DATA PROVIDED:
══════

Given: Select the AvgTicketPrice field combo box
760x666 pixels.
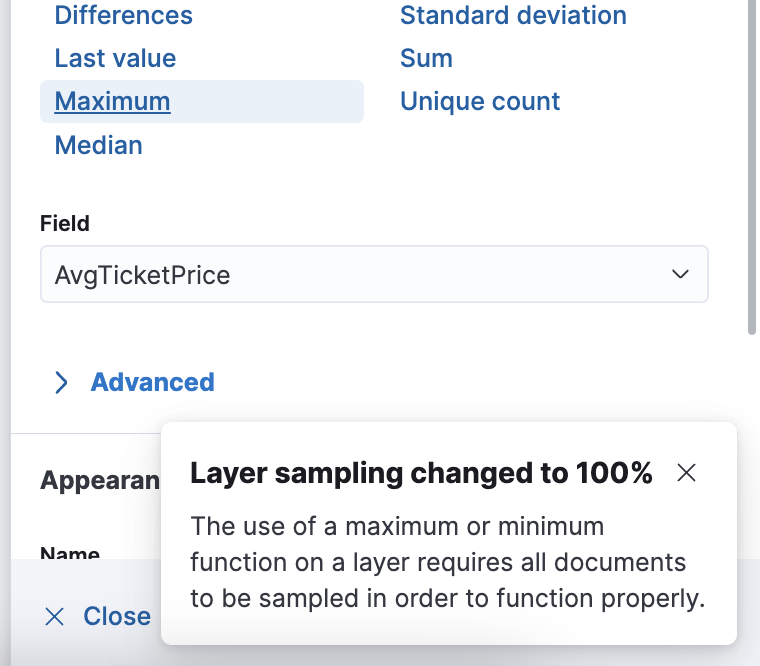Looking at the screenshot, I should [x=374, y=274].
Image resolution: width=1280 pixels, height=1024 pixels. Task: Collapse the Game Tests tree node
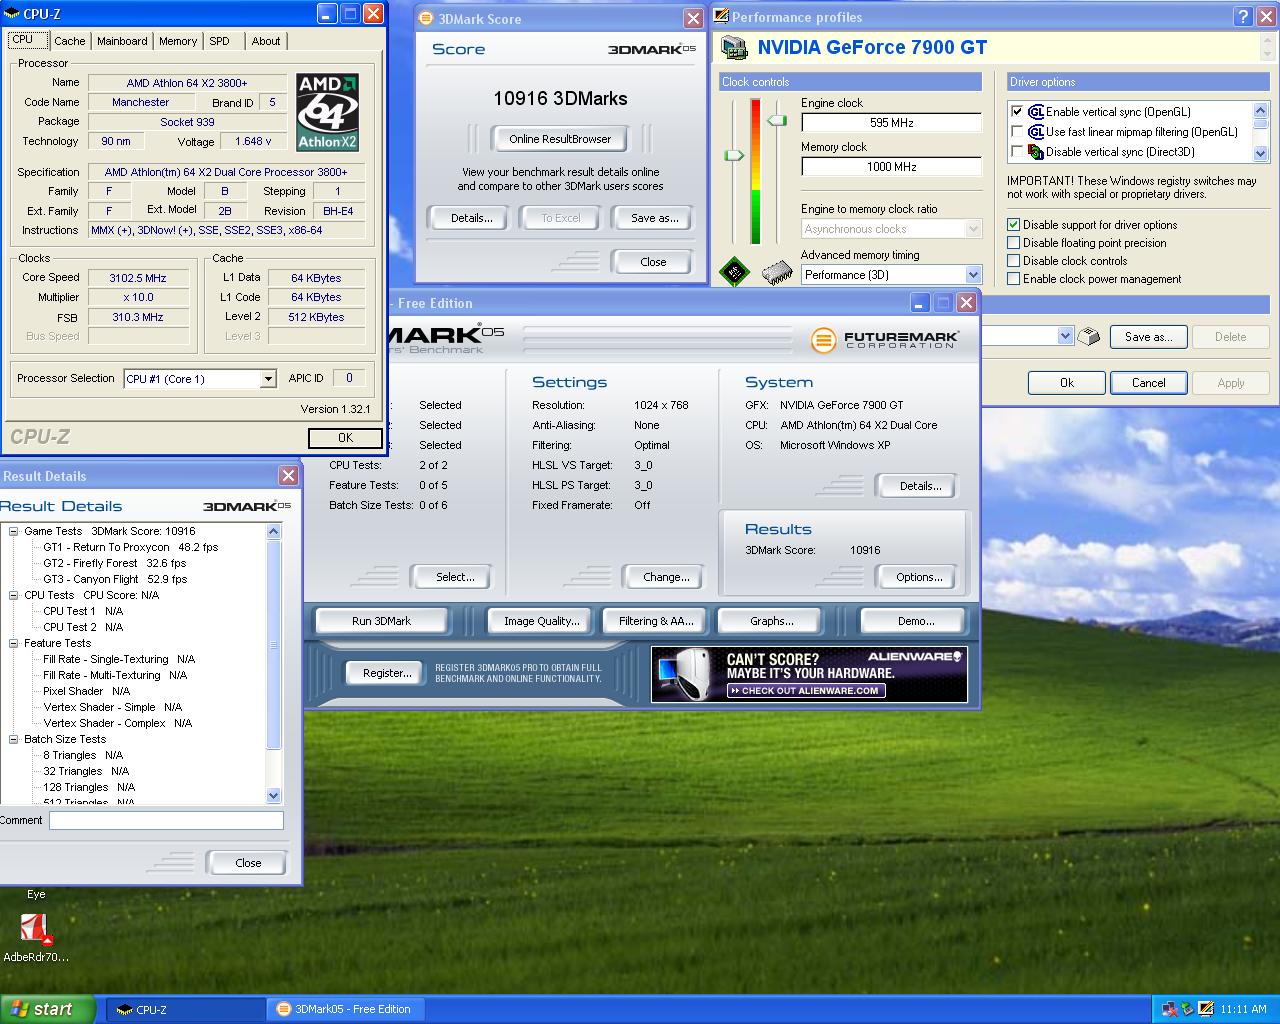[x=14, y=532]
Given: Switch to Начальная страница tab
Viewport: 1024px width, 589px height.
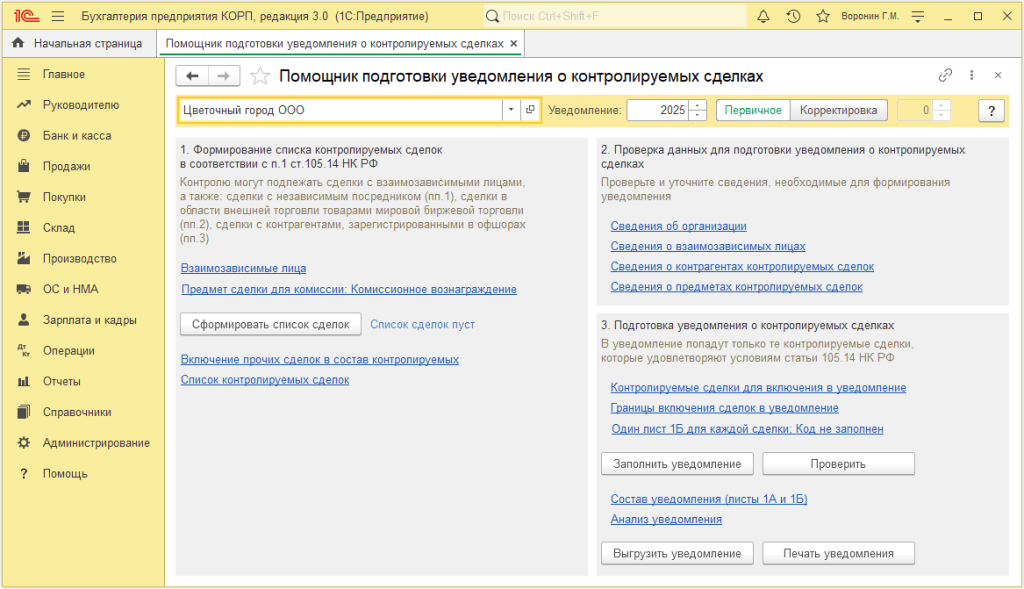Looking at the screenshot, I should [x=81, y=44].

══════

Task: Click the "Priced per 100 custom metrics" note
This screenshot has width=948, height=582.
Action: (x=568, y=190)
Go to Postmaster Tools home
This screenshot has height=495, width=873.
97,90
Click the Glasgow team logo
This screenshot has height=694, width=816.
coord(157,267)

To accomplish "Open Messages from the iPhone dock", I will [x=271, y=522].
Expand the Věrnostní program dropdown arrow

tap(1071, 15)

══════

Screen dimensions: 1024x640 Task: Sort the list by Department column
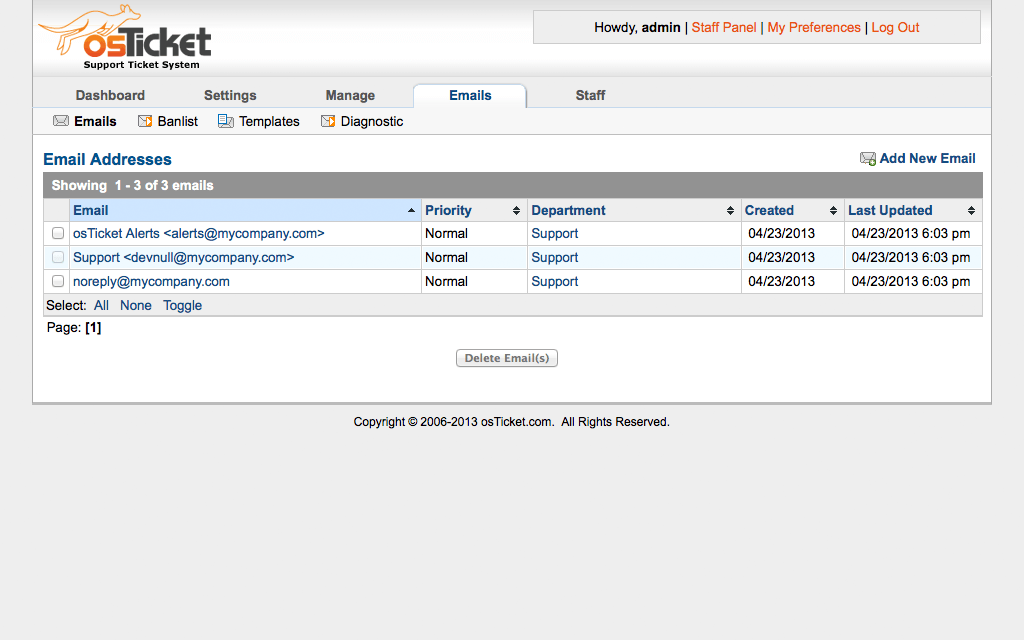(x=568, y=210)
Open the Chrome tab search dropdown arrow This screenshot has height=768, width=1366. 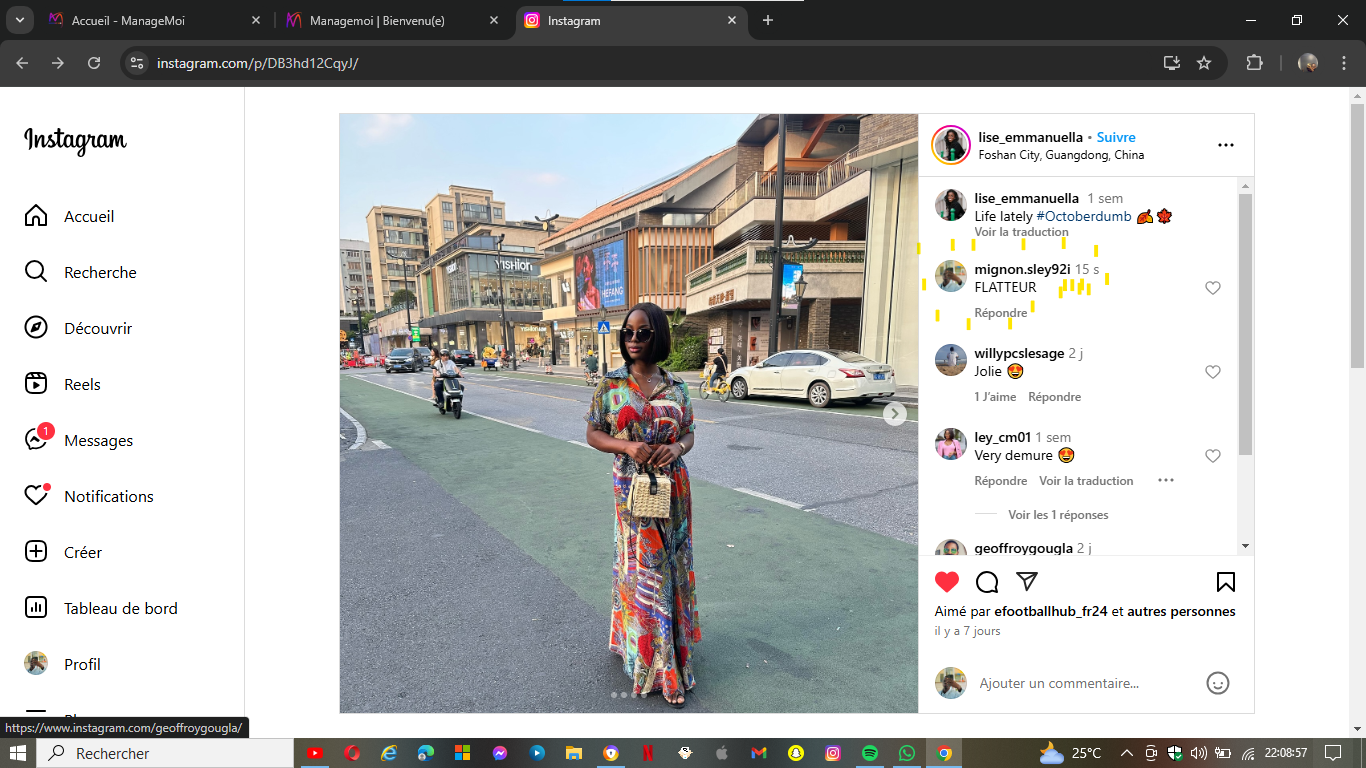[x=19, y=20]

══════

TASK OBJECTIVE:
Go line by line through the material above and return each one that includes "Given".

RESPONSE BOX:
Given: Select the AvgTicketPrice field combo box
Given: Switch to Начальная страница tab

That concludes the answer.